The Taliban were the reason that Ms. Yousafzai had come to
public prominence. She wrote a blog in 2009 that detailed life in the Swat
Valley under Taliban rule, at a time when bearded fighters, armed with
Kalashnikovs, had terrorized the valley’s residents and made particular efforts
to shut schools where girls were being educated.
After the Taliban were expelled from Swat, Ms. Yousafzai went on
to become a national media figure. Ms. Yousafzai spoke passionately about the
need for peace and education for girls on television programs. She was
encouraged by her schoolmaster father, Ziauddin Yousafzai, who had nurtured his
daughter as an outspoken advocate from an early age.
But that advocacy earned the wrath of the Taliban, which
convened a secret meeting to plan her assassination.
In the months after her recovery, Ms. Yousafzai took the first
steps toward establishing her global celebrity. She met with a President Obama
and his family in the White House and was lionized by a host of celebrities.
Back in Pakistan, however, things were less clear.
Conservative Pakistanis spread malicious stories claiming that Ms. Yousafzai’s
plight had been exaggerated by a gullible Western news media, or that she was
somehow in the employment of American intelligence. The Taliban vowed to
redouble their efforts to assassinate the schoolgirl should she ever return to
the country.
The conspiracy theories reflected broader tensions between
Pakistan and the United States. Although most Pakistanis prize education, and a
minority sympathizes with the Taliban, the rush by Western leaders to heap
praise on Ms. Yousafzai was seen by many as a rebuke of Pakistan at a time of
painful relations with the United States.

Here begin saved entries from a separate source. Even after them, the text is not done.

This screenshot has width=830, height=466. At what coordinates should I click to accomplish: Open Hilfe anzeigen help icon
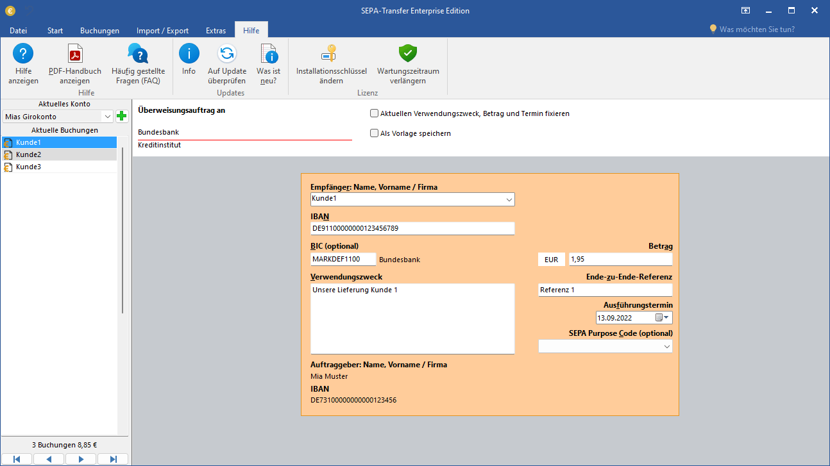[x=23, y=54]
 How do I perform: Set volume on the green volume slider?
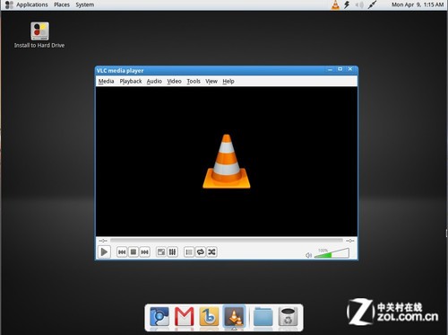click(x=332, y=253)
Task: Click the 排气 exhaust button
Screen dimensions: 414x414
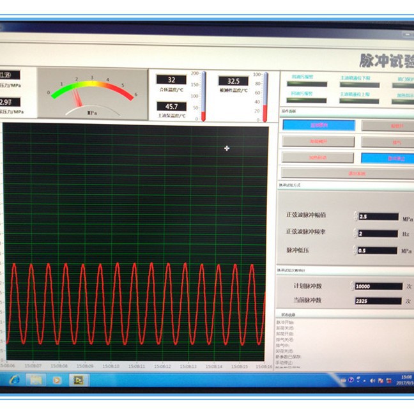Action: click(387, 142)
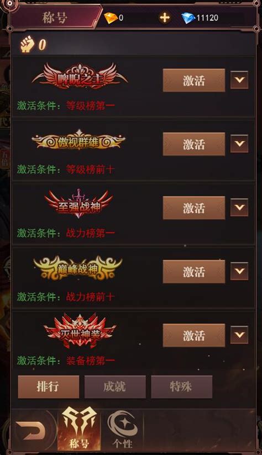Screen dimensions: 262x455
Task: Tap the 灭世神装 title badge
Action: click(x=80, y=331)
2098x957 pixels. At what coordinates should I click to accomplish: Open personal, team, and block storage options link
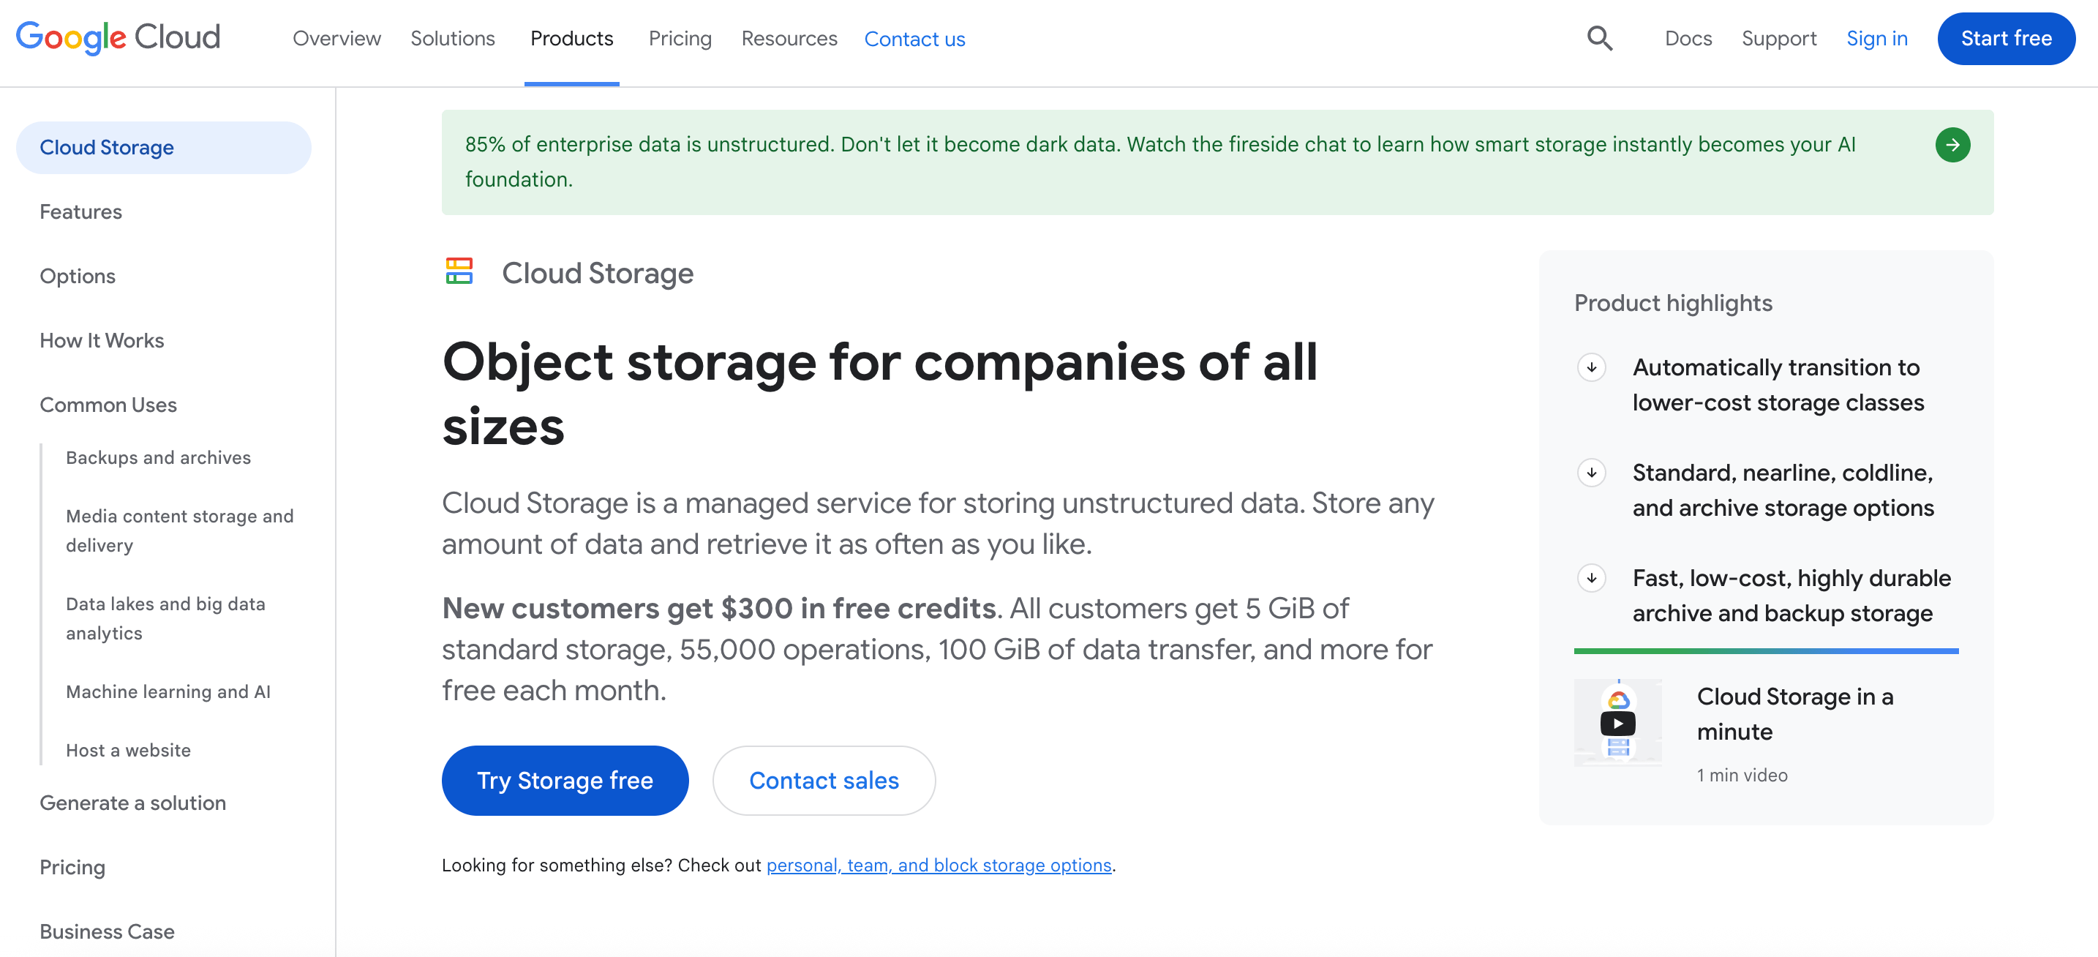938,865
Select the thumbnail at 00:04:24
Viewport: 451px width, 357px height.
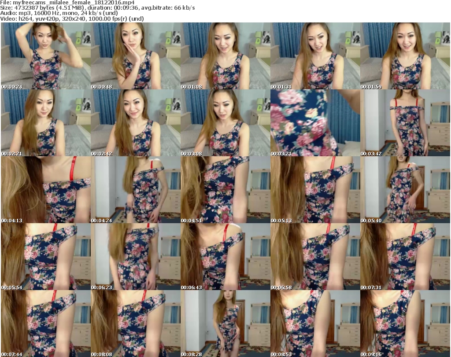click(135, 190)
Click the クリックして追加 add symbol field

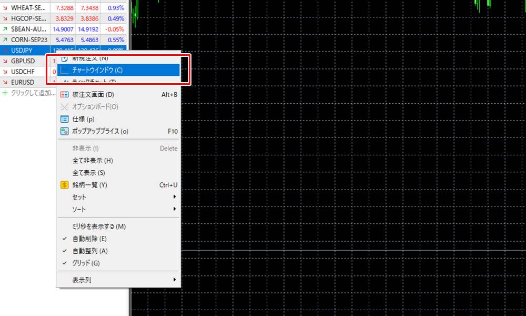point(33,93)
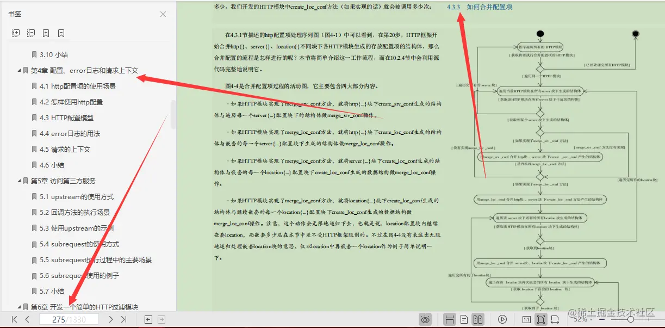Collapse the 第5章 bookmark chapter
Image resolution: width=665 pixels, height=328 pixels.
(x=19, y=180)
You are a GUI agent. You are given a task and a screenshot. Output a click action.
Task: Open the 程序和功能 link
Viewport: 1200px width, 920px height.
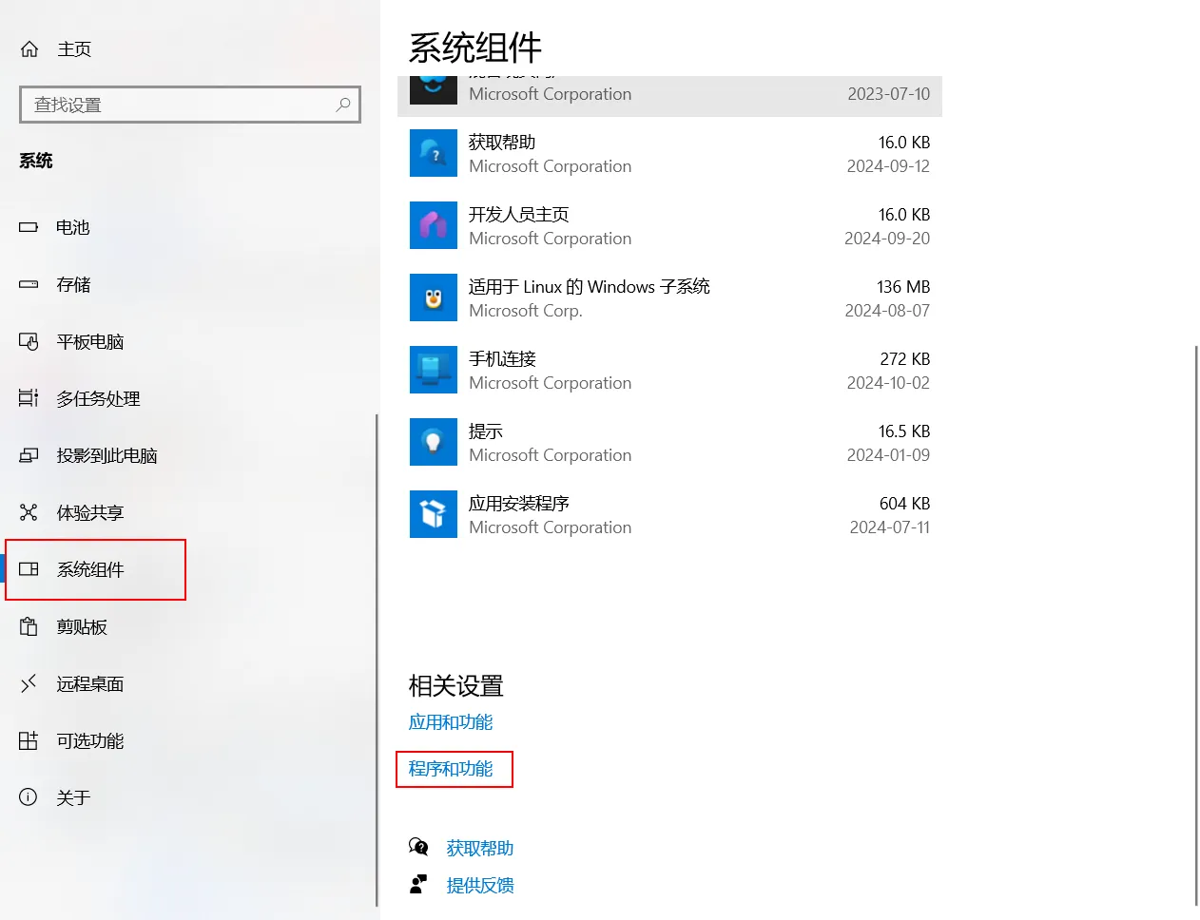click(451, 769)
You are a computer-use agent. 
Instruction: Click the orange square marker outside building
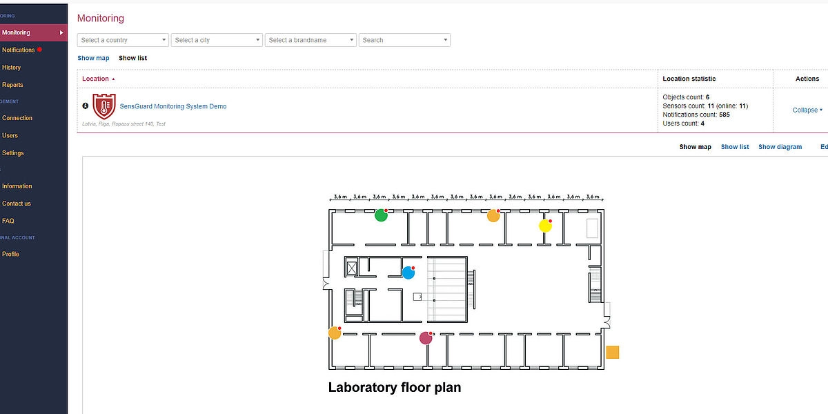612,353
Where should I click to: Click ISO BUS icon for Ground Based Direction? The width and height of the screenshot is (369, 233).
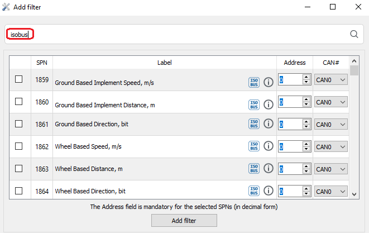coord(254,124)
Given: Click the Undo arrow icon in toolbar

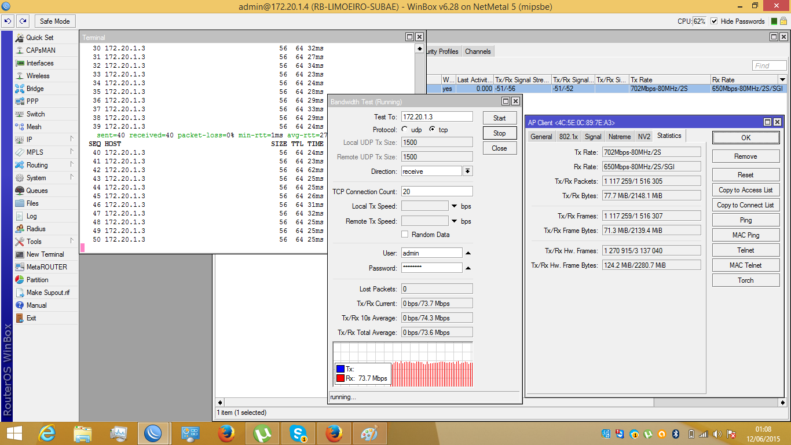Looking at the screenshot, I should tap(8, 21).
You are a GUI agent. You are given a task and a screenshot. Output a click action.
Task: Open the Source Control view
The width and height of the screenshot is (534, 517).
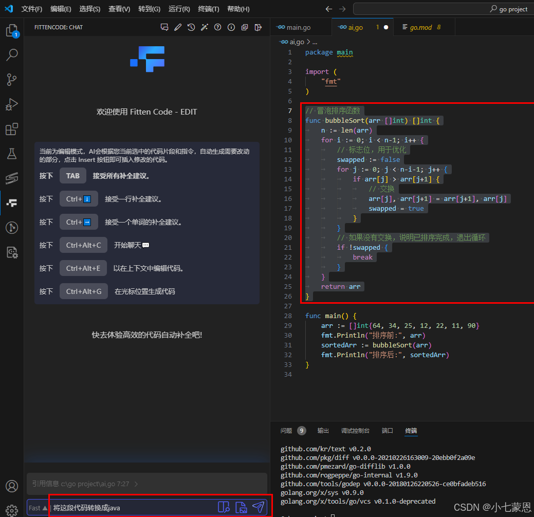click(12, 79)
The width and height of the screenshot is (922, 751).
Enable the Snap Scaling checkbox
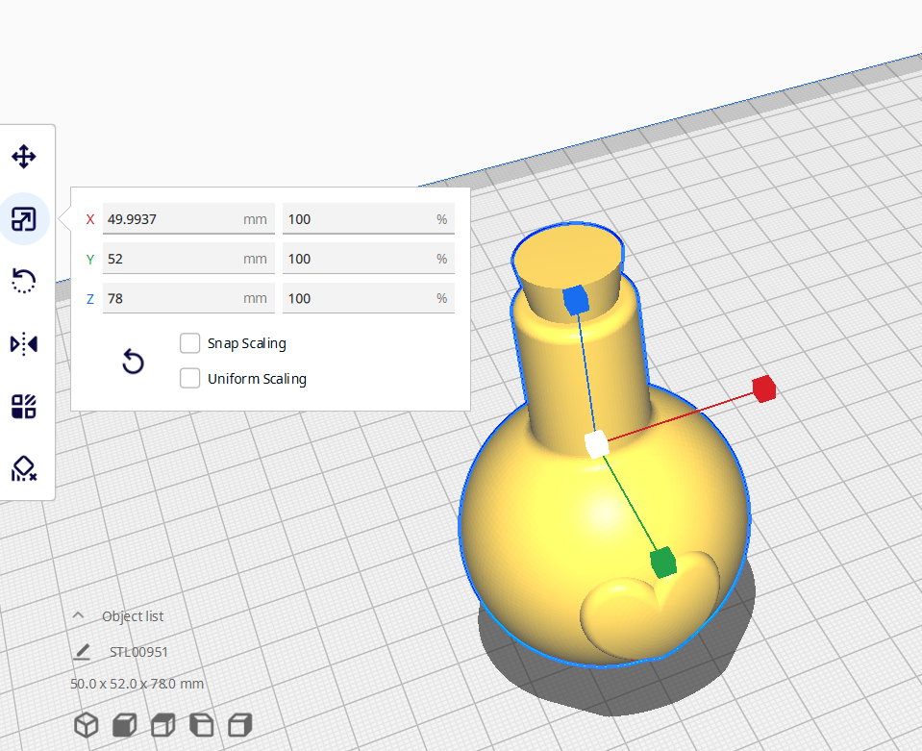click(x=190, y=343)
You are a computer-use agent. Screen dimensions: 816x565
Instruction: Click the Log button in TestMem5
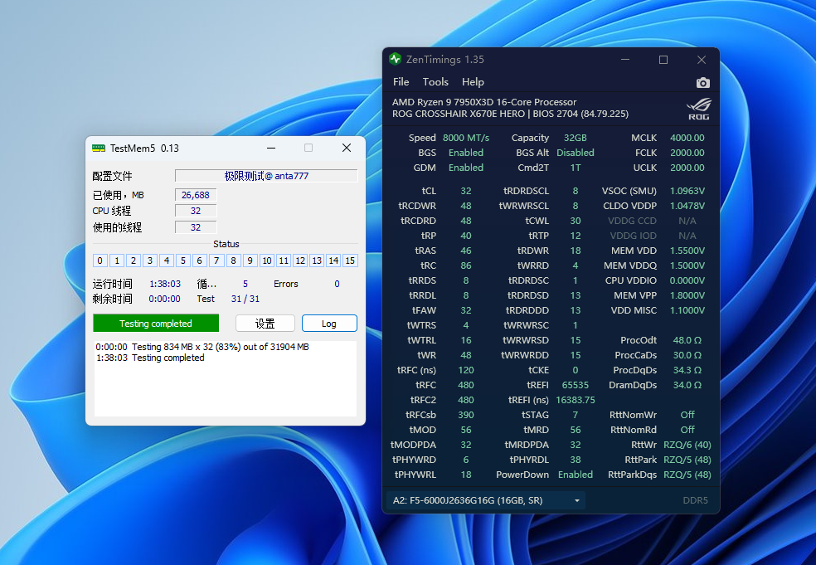(329, 324)
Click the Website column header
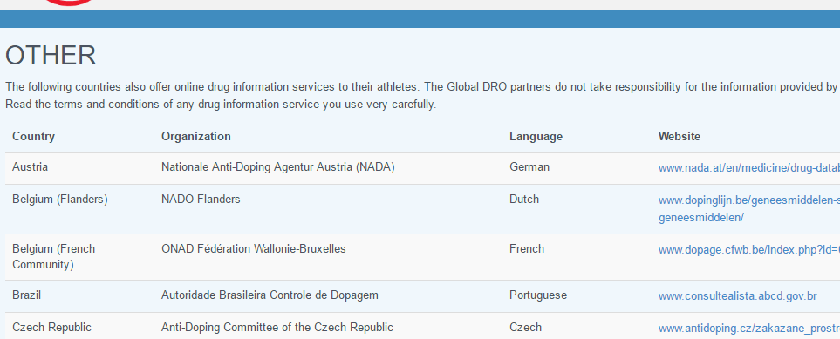Image resolution: width=840 pixels, height=339 pixels. 680,137
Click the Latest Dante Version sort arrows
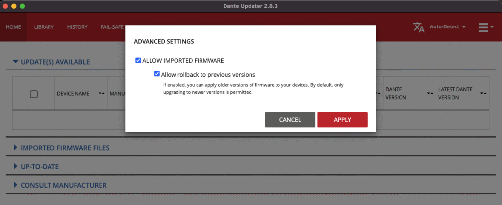This screenshot has height=205, width=502. click(483, 93)
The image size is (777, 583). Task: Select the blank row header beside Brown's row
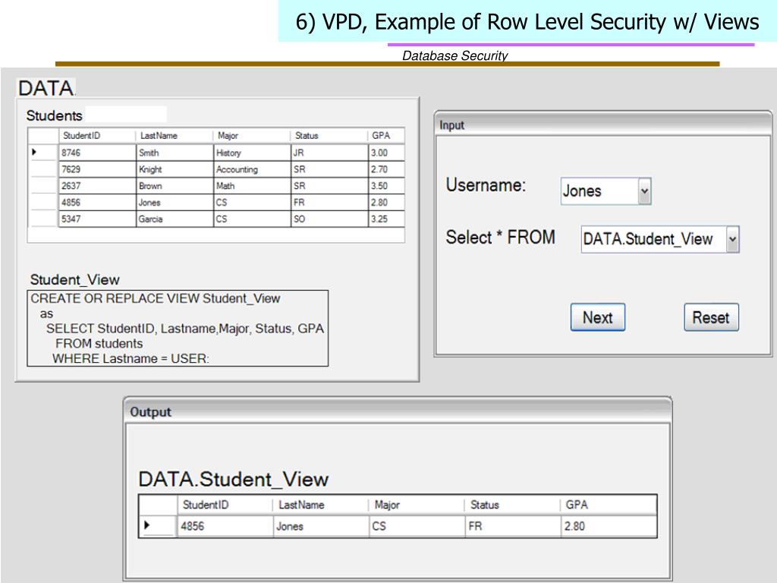tap(42, 186)
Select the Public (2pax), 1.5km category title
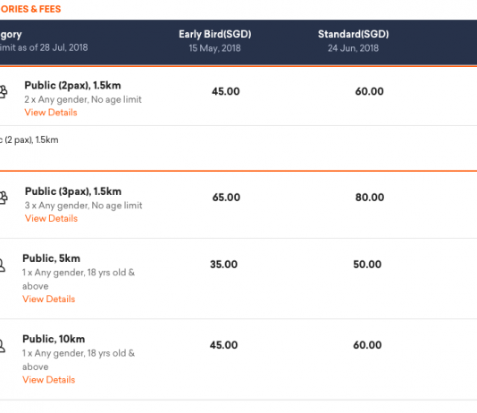 tap(72, 86)
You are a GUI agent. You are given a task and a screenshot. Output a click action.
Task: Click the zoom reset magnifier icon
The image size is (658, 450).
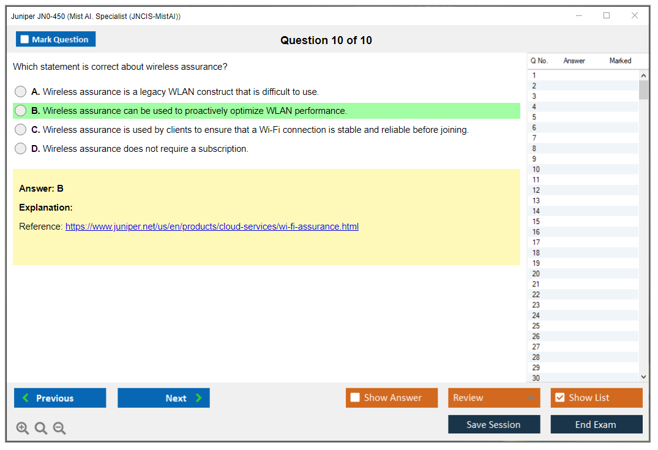[41, 429]
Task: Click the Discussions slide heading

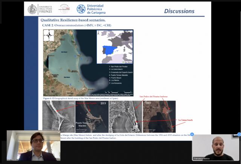Action: [x=179, y=11]
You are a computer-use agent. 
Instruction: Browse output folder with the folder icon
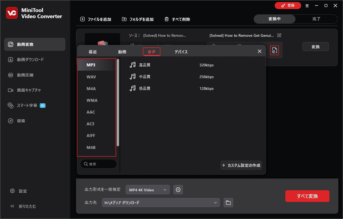coord(228,202)
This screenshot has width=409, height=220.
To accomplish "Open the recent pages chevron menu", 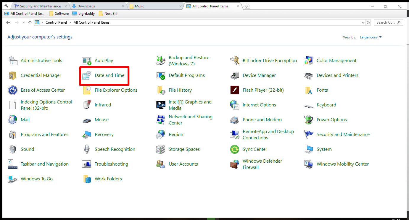I will [x=24, y=22].
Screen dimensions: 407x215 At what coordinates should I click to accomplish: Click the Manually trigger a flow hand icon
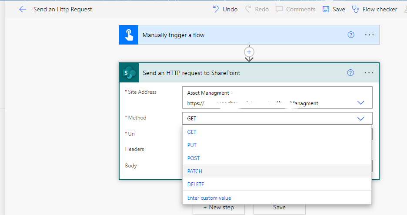pyautogui.click(x=129, y=35)
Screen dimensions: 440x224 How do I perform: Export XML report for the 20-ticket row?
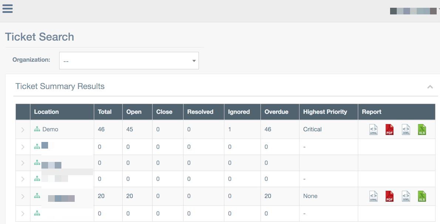tap(406, 196)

For all that, news of the Nobel
Prize on Friday
inspired jubilation and well-wishers in the Swat Valley, who spilled onto the
streets and distributed sweets in a traditional celebration.
“We have no words to express our feelings,” said Ahmad Shah, a
family friend, speaking by phone from Mingora, the main town in the region.
“Her efforts have been recognized by the world with this great prize. This is a
victory for the people of Swat and of Pakistan.”
Mr. Shah said he had spoken to Ms. Yousafzai’s exiled father,
who had called from England to gauge the reaction in the area.
For months after the attack on Ms. Yousafzai, some residents
criticized the schoolgirl, fearing publicity around her case would invite
further Taliban attacks. But now, Mr. Shah said he told Mr. Yousafzai by phone,
“even those who were opposing Malala are happy.”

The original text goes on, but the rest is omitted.